▶ **Problem statement**
Repeat word for word, please, only the lines of the material from the one containing "Responder (56, 1507)" through its final line, both ends included.

▶ **Available data**
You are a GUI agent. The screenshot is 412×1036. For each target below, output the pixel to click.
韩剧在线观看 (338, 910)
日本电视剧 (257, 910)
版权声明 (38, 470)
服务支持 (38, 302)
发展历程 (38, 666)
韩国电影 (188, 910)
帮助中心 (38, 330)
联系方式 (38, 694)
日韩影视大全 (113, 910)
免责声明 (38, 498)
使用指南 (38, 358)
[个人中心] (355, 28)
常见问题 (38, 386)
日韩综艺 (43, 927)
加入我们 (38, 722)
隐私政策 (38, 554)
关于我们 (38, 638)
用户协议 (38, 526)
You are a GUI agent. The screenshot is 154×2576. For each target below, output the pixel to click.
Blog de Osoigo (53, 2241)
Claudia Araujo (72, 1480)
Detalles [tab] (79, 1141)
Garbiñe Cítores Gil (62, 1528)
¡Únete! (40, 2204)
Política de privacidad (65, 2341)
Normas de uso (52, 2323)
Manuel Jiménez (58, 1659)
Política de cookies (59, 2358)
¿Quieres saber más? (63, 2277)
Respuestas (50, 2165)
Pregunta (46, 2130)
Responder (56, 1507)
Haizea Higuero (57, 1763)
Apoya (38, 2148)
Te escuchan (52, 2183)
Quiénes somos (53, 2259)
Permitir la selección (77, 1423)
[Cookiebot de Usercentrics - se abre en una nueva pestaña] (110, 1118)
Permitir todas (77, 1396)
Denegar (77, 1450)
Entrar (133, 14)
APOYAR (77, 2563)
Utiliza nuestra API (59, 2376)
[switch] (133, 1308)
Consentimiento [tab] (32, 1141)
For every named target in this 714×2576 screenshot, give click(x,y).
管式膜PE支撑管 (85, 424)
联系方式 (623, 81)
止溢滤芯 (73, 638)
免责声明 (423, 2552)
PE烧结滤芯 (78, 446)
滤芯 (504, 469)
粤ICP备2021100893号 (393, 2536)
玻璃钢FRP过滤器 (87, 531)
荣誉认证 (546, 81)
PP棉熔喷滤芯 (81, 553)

▶ **Completed task**
Responder (56, 1507)
Haizea Higuero (57, 1763)
Apoya (38, 2148)
Te escuchan (52, 2183)
Quiénes somos (53, 2259)
Permitir la selección (77, 1423)
[Cookiebot de Usercentrics - se abre en una nueva pestaña] (110, 1118)
Permitir todas (77, 1396)
Denegar (77, 1450)
Entrar (133, 14)
APOYAR (77, 2563)
Utiliza nuestra API (59, 2376)
[switch] (133, 1308)
Consentimiento [tab] (32, 1141)
For every named target in this 714×2576 screenshot, give click(x,y).
管式膜PE支撑管 (85, 424)
联系方式 (623, 81)
止溢滤芯 (73, 638)
免责声明 (423, 2552)
PE烧结滤芯 (78, 446)
滤芯 (504, 469)
粤ICP备2021100893号 (393, 2536)
玻璃钢FRP过滤器 (87, 531)
荣誉认证 (546, 81)
PP棉熔喷滤芯 (81, 553)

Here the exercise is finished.